TEXT PROVIDED =
START

"Paul Prescod" <paulp / ActiveState.com> wrote in message
news:4di77.17718$YK4.1545491 / e420r-atl1.usenetserver.com...
> ...
> using regular expressions for these things? Why not use an HTML parser
> module,  XML parser module, FTP module, SMTP module and so forth. I'm
> sure you have a good reason but I just want to understand it.

Well, the XML module or FTP module (I guess) use regular expressions in
them, or they should if they want to make life easy, and that's exactly what
I'm working with.  If I'm not writing the module itself, I'm modifying an
existing module to do what I need.  Often times I need functionality that is
not provided by the standard module.  FTP modules have in the past tended to
lack features, although I can't talk about any Ruby FTP modules as I haven't
used them.  So many "Internet" protocols are text based including the new
xyz protocol that hasn't been made yet.  Writing the module for that
protocol is easier with the power of regular expression text processing
IMHO.

The biggest area I use text processing with is in web sites.  Dynamic sites
like web forums require tons of processing.  Moving database material
around, reading/writing text files and/or e-mails, etc.   Moving and
processing text based database material for reports is so easy in Perl (PHP)
or Ruby mostly because of the regex integration (for me anway).  Sometimes I
need scripts that will process raw HTML and suck out the data I need for
database storage or conversion to another format.

> Do you think that it is possible that we are moving into a
> post-text-munging age. XML and the new XML-based protocols are supposed
> to let you work on the structured data, not the raw text.

END

MATERIAL =
START

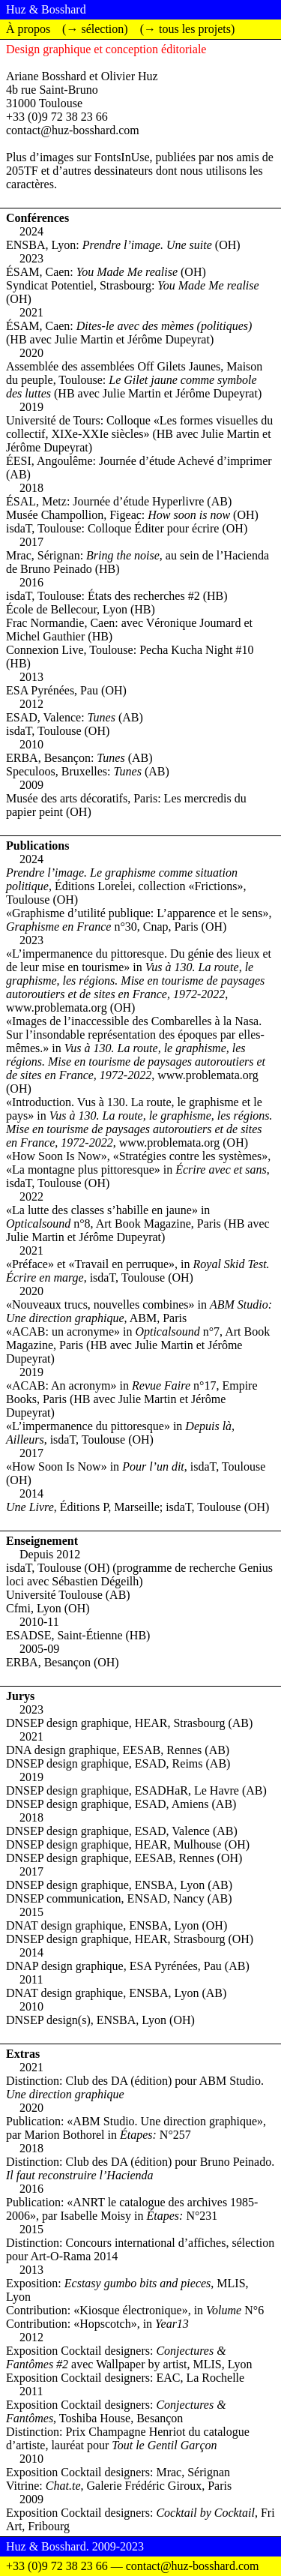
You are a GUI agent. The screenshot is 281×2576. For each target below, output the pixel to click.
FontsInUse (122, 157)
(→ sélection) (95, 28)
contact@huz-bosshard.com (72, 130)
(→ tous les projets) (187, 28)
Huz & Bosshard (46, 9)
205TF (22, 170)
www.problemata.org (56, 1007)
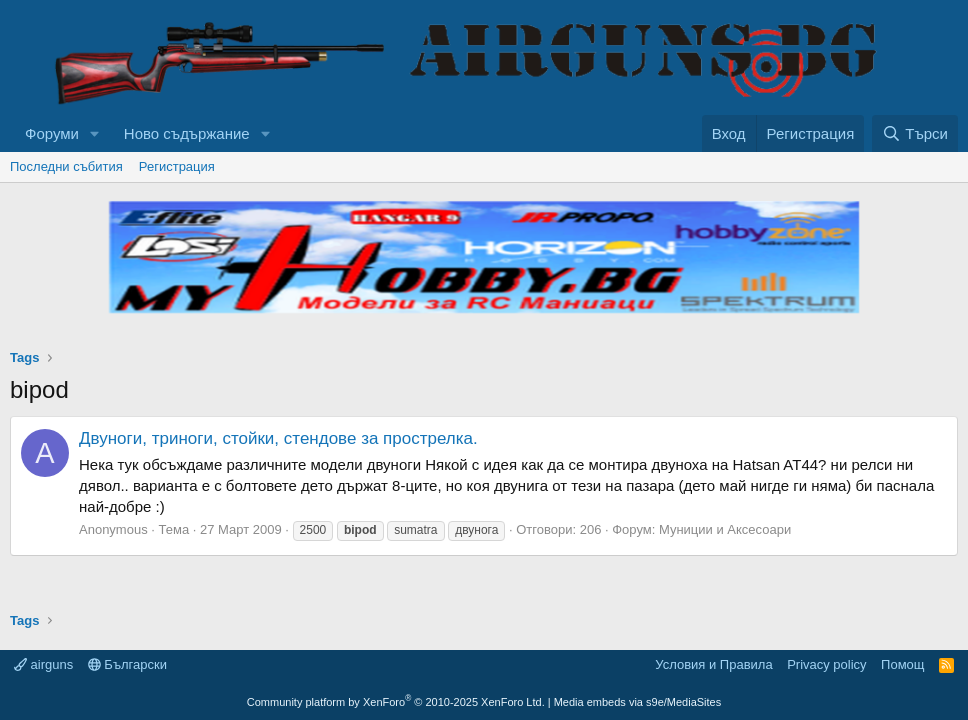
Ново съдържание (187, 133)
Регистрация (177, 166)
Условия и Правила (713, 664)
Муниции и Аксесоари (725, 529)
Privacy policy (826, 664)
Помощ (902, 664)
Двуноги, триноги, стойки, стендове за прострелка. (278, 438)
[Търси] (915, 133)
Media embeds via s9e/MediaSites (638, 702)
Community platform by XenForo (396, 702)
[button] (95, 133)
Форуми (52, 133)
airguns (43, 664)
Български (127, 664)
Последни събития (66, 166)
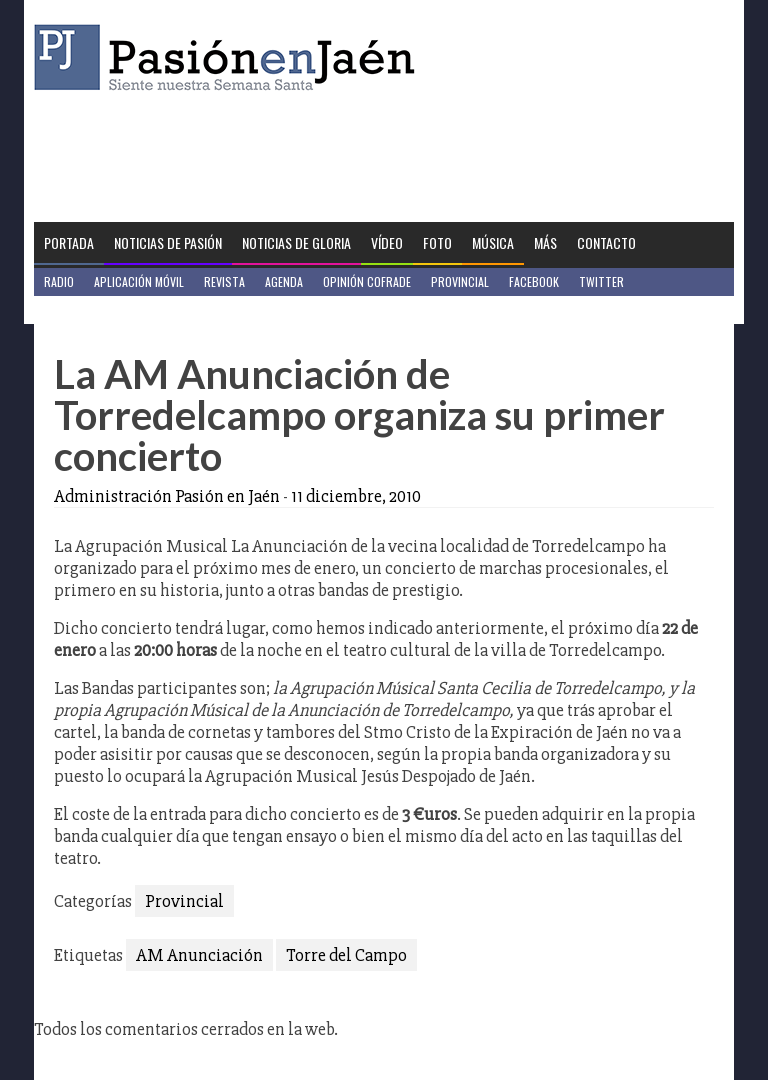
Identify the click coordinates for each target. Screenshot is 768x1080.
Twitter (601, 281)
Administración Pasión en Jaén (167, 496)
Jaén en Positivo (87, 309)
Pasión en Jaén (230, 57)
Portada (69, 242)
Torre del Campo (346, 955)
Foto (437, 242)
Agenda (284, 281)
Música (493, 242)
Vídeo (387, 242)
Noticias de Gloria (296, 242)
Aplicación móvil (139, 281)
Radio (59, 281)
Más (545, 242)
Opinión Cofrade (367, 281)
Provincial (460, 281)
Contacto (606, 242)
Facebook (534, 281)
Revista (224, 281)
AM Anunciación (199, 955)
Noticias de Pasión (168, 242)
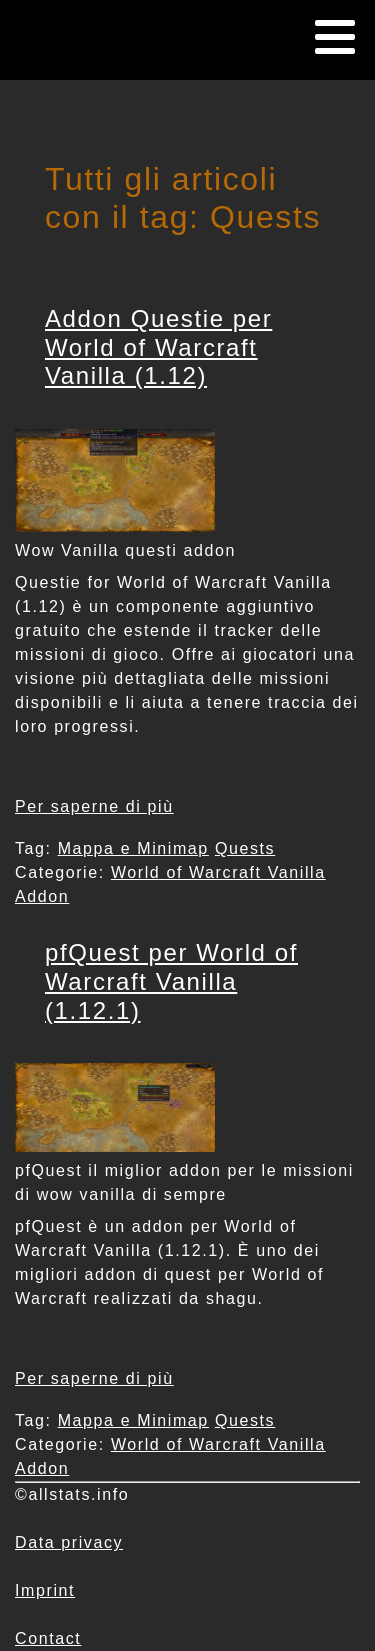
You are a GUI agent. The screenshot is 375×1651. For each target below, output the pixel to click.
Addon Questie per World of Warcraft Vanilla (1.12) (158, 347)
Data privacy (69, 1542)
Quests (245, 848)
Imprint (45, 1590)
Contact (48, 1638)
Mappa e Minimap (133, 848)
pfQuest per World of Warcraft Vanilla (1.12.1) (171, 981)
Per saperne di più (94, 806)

END

TASK 1 = Extract everything from "The biggest area" down to "the raw text." in the newsgroup reply on regular expressions.
TASK 2 = In the newsgroup reply on regular expressions, what is the biggest area where the writer uses text processing?
TASK 3 = Carry on the newsgroup reply on regular expressions from the point where it stops.
The items come from a separate source.

RESULT 1 =
The biggest area I use text processing with is in web sites.  Dynamic sites
like web forums require tons of processing.  Moving database material
around, reading/writing text files and/or e-mails, etc.   Moving and
processing text based database material for reports is so easy in Perl (PHP)
or Ruby mostly because of the regex integration (for me anway).  Sometimes I
need scripts that will process raw HTML and suck out the data I need for
database storage or conversion to another format.

> Do you think that it is possible that we are moving into a
> post-text-munging age. XML and the new XML-based protocols are supposed
> to let you work on the structured data, not the raw text.

RESULT 2 = Web sites.

RESULT 3 =
Possibly, but I'm processing more text now than I ever did back in the 80's
and 90's.   Mostly because of the web and HTML.   Even though XML makes
accessing the data elements easier, it doesn't process the data in those
elements.   This can often times be regular text (in the case of a web
forum) and regular expressions make working with it so much easier.  I've
worked on projects where we had to convert data from a database or
certificate into XML and back.   It's nice to have something like Perl or
Ruby to help with the conversion process.  Although you can create or read
the XML element it still has to be in the form you want it.  I know very
little about XML though so take all that with a grain of salt. :)

> How does Ruby's depth of RE features compare to Perl's? Is it just the
> case that Ruby has them language-integrated or does it really have all
> of the little tricks and quirks of Perl?

This one I'm not sure of yet because I just haven't used Ruby very much but
it seems really close.

> I tend to think that Python is easier to use and more powerful than Perl
> -- if you leave aside regular expressions. So I would say: "Ruby has the
> regular expressions of Perl and the other features of Python plus a
> little more OO from Smalltalk."

The Python vs. Perl thing probably depends on what you're doing so I can
agree with your statement.  :)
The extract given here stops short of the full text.